Os jornais de quarta-feira (1/5) publicam alentadas reportagens informando que, no dia 18 de abril, o presidente de honra da Fifa – Federação Internacional de Futebol – João Havelange, renunciou ao cargo honorífico para não ser punido em uma investigação sobre pagamento de propinas. Juntamente com Ricardo Teixeira, seu ex-genro e ex-presidente da Confederação Brasileira de Futebol, e do paraguaio Nicolás Leoz, presidente da Confederação Sul-Americana de Futebol e do comitê executivo da Fifa, ele é acusado de receber propinas da agência de marketing esportivo ISL.
O caso vinha se arrastando desde a falência da ISL, ocorrida em 2001, com a descoberta, pela Justiça da Suíça, onde fica a sede da Fifa, de que a empresa havia mantido uma longa relação de negócios paralelos com a entidade, pagando propina para influenciar em decisões importantes na organização de competições internacionais de futebol. Embora os nomes dos envolvidos tivessem sido mantidos em sigilo, a imprensa brasileira tinha informações consistentes sobre o esquema, principalmente por conta do trabalho do colunista Juca Kfouri.
O noticiário dos jornais dando conta de que Havelange havia se desvinculado oficialmente da Fifa há quase duas semanas revela pouco, muito pouco. Revela principalmente que a entidade segue sendo uma caixa-preta a cujo conteúdo a imprensa não tem acesso. Aquilo que é apontado como o epílogo de um processo criminal é apenas uma formalidade para colocar panos quentes em um esquema que certamente vai ter continuidade, com outros nomes na fachada.

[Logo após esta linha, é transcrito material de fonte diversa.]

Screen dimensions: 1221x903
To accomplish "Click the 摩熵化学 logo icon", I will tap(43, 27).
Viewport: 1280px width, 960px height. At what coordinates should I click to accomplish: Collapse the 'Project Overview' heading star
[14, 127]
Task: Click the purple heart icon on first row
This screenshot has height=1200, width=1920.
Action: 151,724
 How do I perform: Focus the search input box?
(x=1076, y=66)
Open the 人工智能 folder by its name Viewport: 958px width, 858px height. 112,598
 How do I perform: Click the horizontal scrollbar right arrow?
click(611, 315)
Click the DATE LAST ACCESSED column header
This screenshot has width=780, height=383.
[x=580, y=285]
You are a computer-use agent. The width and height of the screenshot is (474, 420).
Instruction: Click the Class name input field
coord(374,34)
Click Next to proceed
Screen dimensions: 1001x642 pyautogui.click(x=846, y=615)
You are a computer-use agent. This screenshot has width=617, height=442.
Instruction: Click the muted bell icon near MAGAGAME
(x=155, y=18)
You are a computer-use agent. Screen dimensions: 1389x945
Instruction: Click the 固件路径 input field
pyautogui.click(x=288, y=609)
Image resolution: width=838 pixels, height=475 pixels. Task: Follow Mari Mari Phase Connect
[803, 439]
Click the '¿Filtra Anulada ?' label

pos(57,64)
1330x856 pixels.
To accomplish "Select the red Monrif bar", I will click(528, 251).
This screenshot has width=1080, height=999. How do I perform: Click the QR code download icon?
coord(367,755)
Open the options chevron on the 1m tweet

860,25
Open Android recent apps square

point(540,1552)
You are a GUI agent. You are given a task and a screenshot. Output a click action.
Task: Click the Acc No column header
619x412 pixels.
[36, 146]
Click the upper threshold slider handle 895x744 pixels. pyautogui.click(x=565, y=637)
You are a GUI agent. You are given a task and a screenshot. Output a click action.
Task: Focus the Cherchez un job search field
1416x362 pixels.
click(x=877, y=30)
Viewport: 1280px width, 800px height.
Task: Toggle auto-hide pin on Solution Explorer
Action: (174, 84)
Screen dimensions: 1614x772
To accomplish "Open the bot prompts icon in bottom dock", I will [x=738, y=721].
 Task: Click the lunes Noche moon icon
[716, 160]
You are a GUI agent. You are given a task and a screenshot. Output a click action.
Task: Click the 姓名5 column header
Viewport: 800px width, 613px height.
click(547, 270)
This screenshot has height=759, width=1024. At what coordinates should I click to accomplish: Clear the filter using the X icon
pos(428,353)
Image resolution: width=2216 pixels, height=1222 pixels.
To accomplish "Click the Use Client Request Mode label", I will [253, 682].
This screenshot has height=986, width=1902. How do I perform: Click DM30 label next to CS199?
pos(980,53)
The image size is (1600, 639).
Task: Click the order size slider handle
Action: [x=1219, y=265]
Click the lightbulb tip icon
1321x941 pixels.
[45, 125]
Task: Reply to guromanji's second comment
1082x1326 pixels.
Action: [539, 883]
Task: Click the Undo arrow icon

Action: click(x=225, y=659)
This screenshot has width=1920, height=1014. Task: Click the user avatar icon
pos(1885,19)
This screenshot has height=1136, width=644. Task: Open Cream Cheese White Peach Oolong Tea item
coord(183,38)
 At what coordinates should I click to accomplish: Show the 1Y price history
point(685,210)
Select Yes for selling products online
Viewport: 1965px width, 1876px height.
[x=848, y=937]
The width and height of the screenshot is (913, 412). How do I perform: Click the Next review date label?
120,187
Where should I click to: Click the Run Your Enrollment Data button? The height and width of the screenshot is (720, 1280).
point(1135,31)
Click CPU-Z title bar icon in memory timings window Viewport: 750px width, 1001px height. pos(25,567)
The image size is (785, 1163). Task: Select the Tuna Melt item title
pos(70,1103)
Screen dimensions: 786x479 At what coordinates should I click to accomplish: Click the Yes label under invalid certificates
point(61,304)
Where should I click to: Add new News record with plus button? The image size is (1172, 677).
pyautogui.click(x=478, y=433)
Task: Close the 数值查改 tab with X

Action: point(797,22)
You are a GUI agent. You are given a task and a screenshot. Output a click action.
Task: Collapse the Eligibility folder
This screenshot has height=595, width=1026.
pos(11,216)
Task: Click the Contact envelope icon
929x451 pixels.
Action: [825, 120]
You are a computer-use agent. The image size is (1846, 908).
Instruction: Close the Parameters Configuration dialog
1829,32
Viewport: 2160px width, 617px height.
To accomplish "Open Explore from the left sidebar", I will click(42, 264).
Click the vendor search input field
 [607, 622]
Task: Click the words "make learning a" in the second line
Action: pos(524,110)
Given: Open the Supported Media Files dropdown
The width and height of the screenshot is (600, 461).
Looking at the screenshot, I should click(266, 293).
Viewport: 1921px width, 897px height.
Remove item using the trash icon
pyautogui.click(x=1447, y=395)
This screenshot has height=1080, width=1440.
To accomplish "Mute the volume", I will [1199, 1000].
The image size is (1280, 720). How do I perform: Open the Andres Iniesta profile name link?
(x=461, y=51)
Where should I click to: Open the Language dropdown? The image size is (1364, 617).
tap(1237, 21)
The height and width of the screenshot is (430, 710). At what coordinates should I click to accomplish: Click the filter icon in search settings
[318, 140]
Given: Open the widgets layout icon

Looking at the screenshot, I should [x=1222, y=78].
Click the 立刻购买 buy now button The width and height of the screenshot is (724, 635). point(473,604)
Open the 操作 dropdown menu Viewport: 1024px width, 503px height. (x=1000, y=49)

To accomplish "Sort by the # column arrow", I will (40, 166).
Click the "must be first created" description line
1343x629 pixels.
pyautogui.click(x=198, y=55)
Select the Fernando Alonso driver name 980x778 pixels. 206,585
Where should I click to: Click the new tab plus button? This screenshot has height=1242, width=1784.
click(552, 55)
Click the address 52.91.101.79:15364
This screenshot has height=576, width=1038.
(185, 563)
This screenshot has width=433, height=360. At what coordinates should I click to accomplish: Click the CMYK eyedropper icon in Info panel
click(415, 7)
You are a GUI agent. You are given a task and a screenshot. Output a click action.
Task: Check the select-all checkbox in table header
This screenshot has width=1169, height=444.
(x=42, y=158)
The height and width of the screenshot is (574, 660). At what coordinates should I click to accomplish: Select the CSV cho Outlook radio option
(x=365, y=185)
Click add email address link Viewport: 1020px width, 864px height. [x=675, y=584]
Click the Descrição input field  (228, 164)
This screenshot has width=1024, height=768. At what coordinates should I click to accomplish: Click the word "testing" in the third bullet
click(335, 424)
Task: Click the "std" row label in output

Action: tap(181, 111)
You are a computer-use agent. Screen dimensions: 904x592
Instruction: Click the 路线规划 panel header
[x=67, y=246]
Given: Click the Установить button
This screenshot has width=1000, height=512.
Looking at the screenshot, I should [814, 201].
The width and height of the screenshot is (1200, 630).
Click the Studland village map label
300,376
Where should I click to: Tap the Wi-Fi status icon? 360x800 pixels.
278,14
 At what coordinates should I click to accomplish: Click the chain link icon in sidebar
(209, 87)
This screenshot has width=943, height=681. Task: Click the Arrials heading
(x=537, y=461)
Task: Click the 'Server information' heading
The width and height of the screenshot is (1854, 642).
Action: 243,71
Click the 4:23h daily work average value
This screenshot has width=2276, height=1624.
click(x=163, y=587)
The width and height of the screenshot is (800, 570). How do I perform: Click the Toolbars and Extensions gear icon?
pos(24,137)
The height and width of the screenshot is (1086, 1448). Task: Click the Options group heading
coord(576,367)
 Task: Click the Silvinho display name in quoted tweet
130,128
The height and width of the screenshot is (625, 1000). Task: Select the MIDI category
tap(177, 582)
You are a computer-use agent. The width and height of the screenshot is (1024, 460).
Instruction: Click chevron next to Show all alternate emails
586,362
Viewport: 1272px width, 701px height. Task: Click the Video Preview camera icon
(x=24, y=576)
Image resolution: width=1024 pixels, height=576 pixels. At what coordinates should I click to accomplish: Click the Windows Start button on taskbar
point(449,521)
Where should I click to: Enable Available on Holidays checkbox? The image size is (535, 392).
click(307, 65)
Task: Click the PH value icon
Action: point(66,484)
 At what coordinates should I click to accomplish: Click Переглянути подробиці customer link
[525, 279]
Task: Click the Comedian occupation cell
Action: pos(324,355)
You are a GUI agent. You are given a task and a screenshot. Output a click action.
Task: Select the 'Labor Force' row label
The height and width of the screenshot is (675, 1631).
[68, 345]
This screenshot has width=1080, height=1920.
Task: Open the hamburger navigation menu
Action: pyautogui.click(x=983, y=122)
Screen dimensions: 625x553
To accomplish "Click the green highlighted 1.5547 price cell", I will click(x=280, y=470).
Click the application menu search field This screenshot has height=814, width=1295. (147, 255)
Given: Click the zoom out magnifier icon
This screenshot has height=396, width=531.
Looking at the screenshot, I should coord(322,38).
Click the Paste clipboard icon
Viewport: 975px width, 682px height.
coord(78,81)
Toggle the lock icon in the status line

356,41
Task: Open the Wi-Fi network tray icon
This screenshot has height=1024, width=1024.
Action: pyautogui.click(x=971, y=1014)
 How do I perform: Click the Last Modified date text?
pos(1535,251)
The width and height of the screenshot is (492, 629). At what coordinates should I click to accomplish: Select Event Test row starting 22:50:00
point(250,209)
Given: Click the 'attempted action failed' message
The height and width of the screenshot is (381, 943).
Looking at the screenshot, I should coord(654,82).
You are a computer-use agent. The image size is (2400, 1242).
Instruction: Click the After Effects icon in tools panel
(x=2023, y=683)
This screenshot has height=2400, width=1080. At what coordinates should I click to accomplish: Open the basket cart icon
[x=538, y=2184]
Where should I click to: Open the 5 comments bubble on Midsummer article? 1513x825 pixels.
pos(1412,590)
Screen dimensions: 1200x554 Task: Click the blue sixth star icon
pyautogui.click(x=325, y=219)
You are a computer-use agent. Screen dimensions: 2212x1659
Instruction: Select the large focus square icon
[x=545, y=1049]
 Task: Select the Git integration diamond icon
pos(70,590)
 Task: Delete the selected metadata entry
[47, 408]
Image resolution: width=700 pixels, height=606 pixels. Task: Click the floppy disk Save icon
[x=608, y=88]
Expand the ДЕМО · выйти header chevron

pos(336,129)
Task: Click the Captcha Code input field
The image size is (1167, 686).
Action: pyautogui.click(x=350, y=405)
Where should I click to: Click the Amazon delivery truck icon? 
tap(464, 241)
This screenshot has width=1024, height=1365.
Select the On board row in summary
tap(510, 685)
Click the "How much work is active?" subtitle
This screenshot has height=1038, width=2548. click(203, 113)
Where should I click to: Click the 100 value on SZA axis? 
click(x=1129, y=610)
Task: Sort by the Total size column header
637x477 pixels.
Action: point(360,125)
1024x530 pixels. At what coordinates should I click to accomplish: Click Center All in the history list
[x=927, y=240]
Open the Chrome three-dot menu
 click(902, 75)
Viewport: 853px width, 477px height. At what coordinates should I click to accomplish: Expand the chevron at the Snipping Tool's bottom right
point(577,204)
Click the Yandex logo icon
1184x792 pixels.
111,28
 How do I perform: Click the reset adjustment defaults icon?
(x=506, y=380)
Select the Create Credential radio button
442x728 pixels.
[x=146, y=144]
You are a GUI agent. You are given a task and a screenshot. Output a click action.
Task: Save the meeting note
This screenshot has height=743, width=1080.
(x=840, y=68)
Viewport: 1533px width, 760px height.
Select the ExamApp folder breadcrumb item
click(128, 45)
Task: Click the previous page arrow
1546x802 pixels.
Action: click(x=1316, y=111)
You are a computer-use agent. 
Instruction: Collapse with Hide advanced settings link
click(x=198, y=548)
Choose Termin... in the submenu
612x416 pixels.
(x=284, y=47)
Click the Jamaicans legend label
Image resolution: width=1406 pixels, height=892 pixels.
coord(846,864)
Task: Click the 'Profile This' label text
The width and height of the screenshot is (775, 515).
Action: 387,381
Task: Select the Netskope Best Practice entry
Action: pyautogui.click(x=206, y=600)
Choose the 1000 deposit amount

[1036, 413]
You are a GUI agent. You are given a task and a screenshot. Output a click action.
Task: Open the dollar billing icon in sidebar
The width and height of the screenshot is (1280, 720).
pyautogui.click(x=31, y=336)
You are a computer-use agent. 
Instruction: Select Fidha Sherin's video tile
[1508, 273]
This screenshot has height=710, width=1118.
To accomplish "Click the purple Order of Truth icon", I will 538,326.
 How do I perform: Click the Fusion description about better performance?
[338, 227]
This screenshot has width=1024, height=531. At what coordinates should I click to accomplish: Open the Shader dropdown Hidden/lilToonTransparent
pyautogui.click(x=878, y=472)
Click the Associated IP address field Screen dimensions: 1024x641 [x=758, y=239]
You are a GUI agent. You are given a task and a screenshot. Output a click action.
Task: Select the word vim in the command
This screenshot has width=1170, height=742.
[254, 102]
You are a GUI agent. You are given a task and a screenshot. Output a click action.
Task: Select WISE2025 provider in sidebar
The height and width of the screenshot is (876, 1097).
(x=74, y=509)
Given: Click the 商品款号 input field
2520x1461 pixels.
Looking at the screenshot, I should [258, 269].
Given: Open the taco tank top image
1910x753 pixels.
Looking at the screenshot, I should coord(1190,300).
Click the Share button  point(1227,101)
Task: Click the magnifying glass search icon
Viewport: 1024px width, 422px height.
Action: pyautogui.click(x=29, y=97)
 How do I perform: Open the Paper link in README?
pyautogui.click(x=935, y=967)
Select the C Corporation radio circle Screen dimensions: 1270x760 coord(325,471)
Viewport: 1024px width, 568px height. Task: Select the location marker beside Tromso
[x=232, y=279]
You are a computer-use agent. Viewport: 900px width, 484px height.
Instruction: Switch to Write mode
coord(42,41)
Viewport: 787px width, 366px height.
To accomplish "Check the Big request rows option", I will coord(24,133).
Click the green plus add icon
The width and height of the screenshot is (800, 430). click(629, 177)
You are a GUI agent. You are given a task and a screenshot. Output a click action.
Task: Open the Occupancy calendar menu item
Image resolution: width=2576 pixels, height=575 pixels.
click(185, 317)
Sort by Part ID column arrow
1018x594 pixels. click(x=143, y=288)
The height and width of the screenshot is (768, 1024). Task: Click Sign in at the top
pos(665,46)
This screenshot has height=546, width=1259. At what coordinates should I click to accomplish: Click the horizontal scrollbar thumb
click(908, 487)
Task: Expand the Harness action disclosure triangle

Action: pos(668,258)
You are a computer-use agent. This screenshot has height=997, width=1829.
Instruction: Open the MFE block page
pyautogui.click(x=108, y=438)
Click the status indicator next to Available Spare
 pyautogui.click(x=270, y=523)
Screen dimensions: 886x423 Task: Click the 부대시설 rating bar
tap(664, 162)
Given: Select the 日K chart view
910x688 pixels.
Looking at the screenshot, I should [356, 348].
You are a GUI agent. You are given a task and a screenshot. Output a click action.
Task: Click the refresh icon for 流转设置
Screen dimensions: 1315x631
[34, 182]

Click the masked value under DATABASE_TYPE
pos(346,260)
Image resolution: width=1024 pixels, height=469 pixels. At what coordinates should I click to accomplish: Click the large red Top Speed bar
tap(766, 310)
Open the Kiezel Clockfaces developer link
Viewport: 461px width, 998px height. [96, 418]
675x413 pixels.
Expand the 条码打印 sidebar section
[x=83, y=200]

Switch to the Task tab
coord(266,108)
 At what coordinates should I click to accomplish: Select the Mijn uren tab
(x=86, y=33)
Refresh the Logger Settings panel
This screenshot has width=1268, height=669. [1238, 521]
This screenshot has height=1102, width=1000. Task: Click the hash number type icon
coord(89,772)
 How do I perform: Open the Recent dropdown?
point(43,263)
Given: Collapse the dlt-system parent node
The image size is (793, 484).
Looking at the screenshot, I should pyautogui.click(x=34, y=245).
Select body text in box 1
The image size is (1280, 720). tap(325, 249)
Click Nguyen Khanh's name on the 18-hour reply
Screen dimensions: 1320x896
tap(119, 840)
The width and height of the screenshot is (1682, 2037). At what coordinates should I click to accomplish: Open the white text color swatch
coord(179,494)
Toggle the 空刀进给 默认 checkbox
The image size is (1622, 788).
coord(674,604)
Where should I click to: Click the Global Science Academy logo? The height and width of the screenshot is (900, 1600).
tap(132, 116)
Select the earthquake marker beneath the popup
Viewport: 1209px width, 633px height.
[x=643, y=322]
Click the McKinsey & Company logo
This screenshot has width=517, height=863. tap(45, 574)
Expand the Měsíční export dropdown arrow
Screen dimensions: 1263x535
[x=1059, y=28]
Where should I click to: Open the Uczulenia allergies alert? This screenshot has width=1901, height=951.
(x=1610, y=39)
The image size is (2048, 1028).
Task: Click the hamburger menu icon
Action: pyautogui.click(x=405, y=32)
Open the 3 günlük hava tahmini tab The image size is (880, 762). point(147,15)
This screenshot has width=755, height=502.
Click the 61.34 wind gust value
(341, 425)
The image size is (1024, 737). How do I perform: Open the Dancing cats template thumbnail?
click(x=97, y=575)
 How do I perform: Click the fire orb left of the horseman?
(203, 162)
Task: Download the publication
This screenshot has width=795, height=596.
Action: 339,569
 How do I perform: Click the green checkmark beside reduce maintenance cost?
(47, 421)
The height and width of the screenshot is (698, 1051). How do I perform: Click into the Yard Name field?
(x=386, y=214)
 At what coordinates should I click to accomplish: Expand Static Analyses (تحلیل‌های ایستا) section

João Havelange reinou sobre o futebol mundial por quase 25 anos, período em que o esporte se transformou em um negócio planetário de muitos bilhões. Boa parte de seu poder se baseou na relação com a ISL, cujos proprietários são ligados à empresa de materiais esportivos Adidas. Foi uma longa parceria, iniciada ainda nos anos 1970, e que rendeu grandes lucros para ambas as partes. Mas junto com a grande influência, inclusive sobre as relações entre países, a Fifa também se tornou mais exposta, e as negociatas vieram à tona.
E os outros?
As reportagens publicadas nas edições de quarta-feira pela imprensa brasileira passam a impressão de que o futebol mundial entra agora em nova etapa, livre de trambiques. Mas há muitas perguntas sem resposta, e o fato de a entidade se localizar no espaço nebuloso entre os negócios privados e o ambiente do Estado facilita o acobertamento de irregularidades. Observe-se, por exemplo, que o maior volume de subornos foi pago entre 1992 e 2000, mas, como na época a Fifa não tinha um código de conduta, os pagamentos da ISL aos dirigentes eram considerados comissão por intermediação de negócios.
O Estado de S. Paulo opina diretamente, afirmando que “a prometida ação para punir os responsáveis no futebol e adotar medidas exemplares contra Havelange, Teixeira e Leoz terminou em uma grande pizza”. Com as renúncias, os três dirigentes não sofrerão punição e o caso foi encerrado. Muito provavelmente, nos próximos dias também a imprensa deixará o assunto no esquecimento, mesmo porque muitos ganham muito com a intensa movimentação financeira em torno dos campeonatos de futebol.
A análise cuidadosa dos relatos feitos pelo Estado, a Folha de S. Paulo e o Globo pode deixar o leitor curioso, por exemplo, com a falta de informações sobre o tipo de vantagens que a ISL negociou com os ex-dirigentes do futebol mundial durante todos esses anos. Segundo a investigação, os três principais acusados receberam subornos que totalizaram entre R$ 40 milhões e R$ 45 milhões.
O que foi dado em troca? Essa é uma informação que falta nos jornais.
Num parágrafo discretamente posicionado no meio do texto, o Estado registra: “O documento confirma que Havelange teria recebido milhões de dólares, entre 1992 e 2000, em propinas relacionadas à venda de direitos de transmissão para as Copas de 2002 e de 2006”.
Ora, não é preciso ser diplomado em jornalismo investigativo para adivinhar quem pagou a propina, direta ou indiretamente. No Brasil, até as freiras reclusas sabem quem transmite os principais eventos da Fifa e quais têm sido seus patrocinadores. Mas isso não vai sair nos jornais.